Node.js is notorious for being the Wild West of software development, where few, if any, rules and standards apply. To this day there are no established conventions for how to slice the code, how to structure the file hierarchy, and how to implement the most basic building blocks of a web application.
NestJS is the closest that we've ever got to having a defined enterprise structure in Node.js - it popularized several badly needed concepts within the ecosystem, such as modular structure, separation of concerns across layers, and dependency injection. While nothing new in the world of software engineering, they are rarely remembered about in Node.js.
However, NestJS is only a step in the right direction - it is not an ultimate solution. For all the things that it got right, it also introduces significant complexity of its own, and has some strongly opinionated limitations, while also leaving sizable gaps in several areas, such as configuration management.
Trying to do better
What if there was another way? What if we could have all the flexibility of a lightweight library, without sacrificing the "batteries-included" convenience of a deliberately designed framework? What if a group of experienced engineers from an established company distilled their experience of building and running backend services in production into something that anyone could use?
Ladies and gentlemen, let me introduce to you the node-service-template.
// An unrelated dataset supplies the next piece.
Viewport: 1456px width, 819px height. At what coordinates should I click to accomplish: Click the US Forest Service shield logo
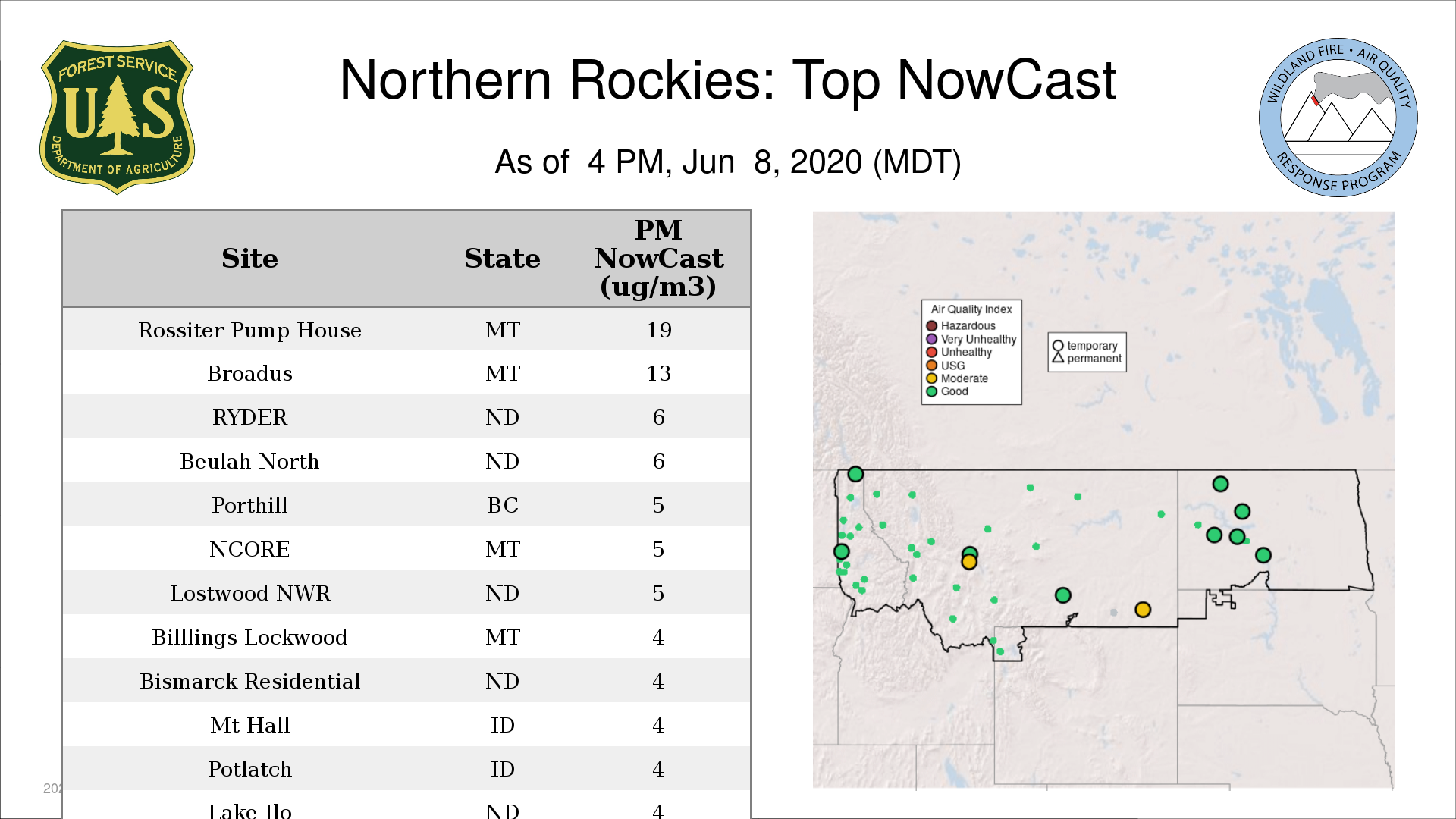(117, 118)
As the name suggests, it's not a framework, it's a template. The underlying idea of it is that you copy it over, and then adjust based on what you need (or not).
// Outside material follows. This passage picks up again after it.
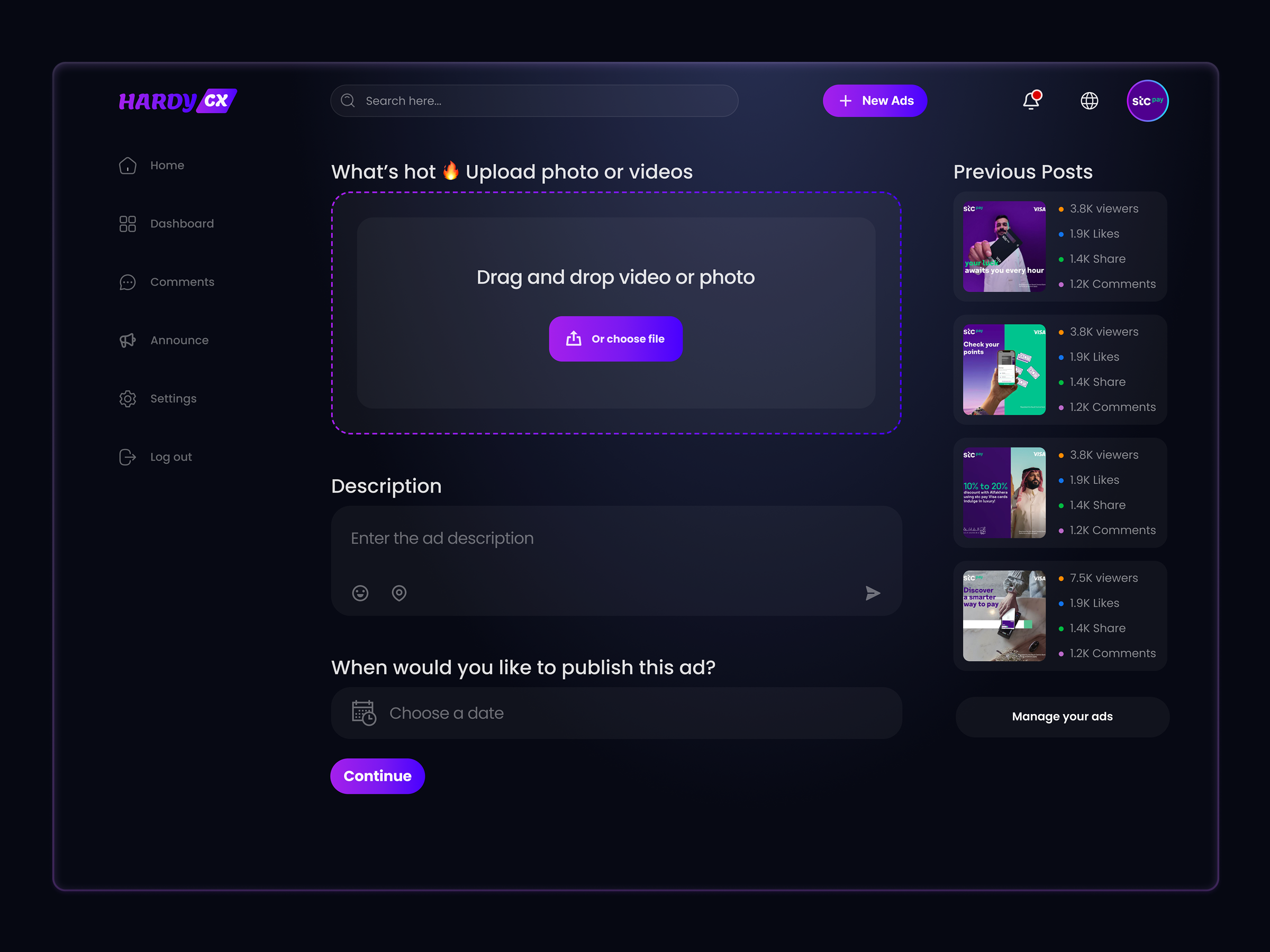Click the Continue button
This screenshot has width=1270, height=952.
point(377,776)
It is built on top of a wonderful fastify framework, which is quite lightweight on its own, but within the template is enriched with a carefully curated selection of plugins and libraries, as well as custom-built foundational code, providing a complete enterprise service feature set.
Let's take a look at what it has to offer!
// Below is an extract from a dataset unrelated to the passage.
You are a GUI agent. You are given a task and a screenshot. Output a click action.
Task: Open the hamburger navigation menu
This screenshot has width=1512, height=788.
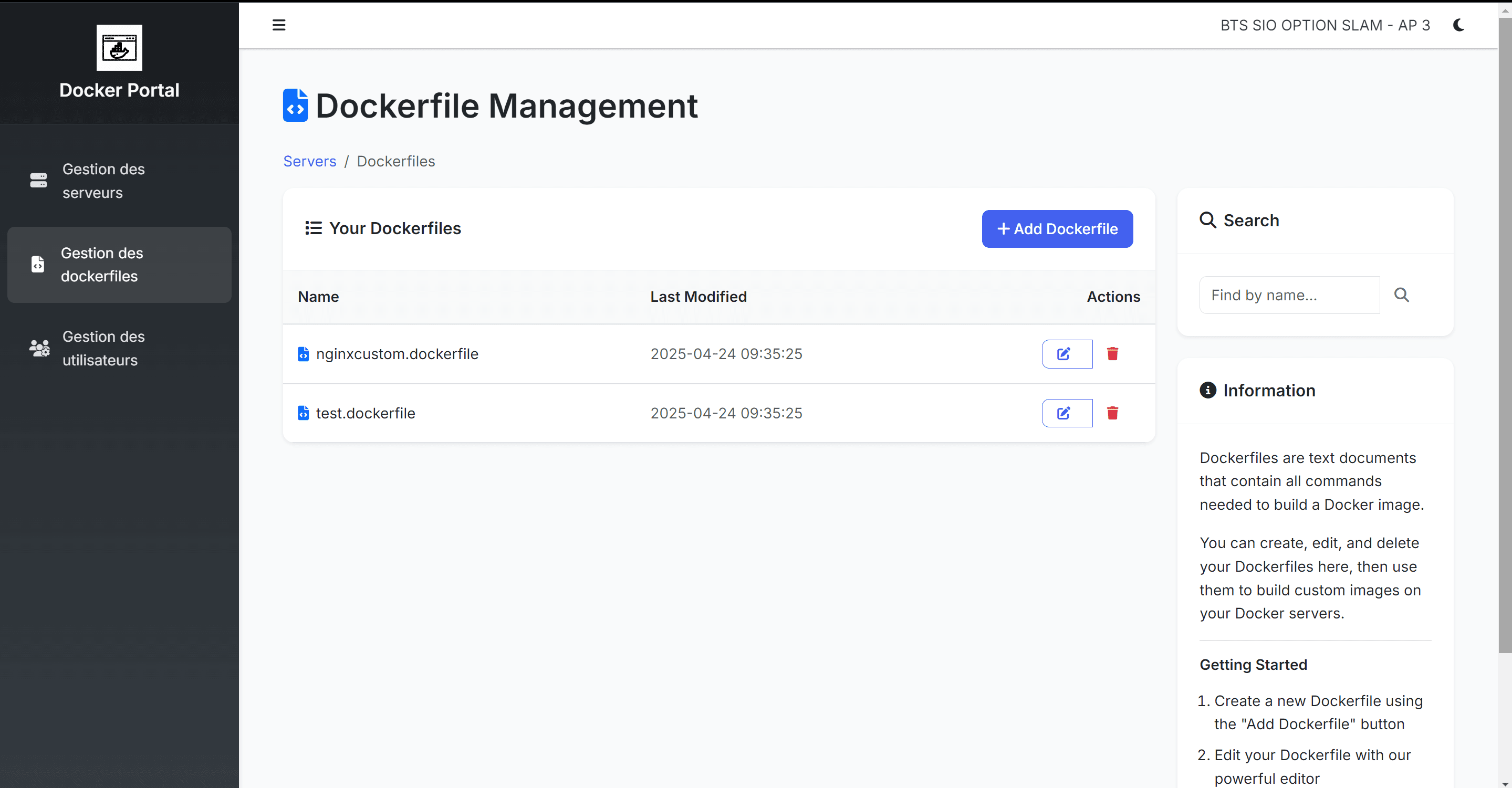pos(279,25)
node-service-template at a glance
* fastify as a basis for the general web application skeleton;
* Modular, domain-driven structure that encourages separation of concerns;
* Server/app separation, for convenient bootstrapping in e2e tests;
* Extendable global error handler;
* JSON-based, single line standardized logging, using pino;
* Automatic population of `req.id` for incoming requests based on `x-request-id` header, or generation of new UUID if none is set, for the purposes of distributed tracing.
* Type-safe config management;
* Dependency injection, using awilix;
* Job scheduling, using toad-scheduler and redis-semaphore;
* Type-safe dependency mocking for tests;
* Background job scaffolding;
* Redis repository scaffolding;
Basic building block examples:
* Repository, using prisma;
* Domain service;
* API schema;
* e2e test;
* Smart healthcheck plugin, using fastify-custom-healthcheck;
* JWT plugin, using @fastify/jwt;
* Generate OpenAPI specification file from your route definitions;
* Validate your OpenAPI specification file.
I would like to thank Andreas Kristiansen, Ivan Pesin, Andris Sevcenko, Rupert McKay, Eugene Dementjev, Alex Fedorov and all other engineers without whom this project would not be possible. It was a great joy and honour to collaborate with them on this. I am also grateful to our fantastic company, Lokalise, for encouraging this project, and for the willingness to release the fruits of this labour to the wider community.
Please take our template out for a test drive, either to bootstrap your services, or as a base for your own internal template.
And if we could do something better - let us know! Looking forward to your suggestions, bug reports, and complaints!
There is another project aiming to solve same problem in a different way - platformatic (still in fairly early development phase, but already available for the use). Co-founded by legendary Matteo Colllina, and covering not just the application building part, but also deploying, running and observing it during the runtime, it is definitely a platform to keep an eye on.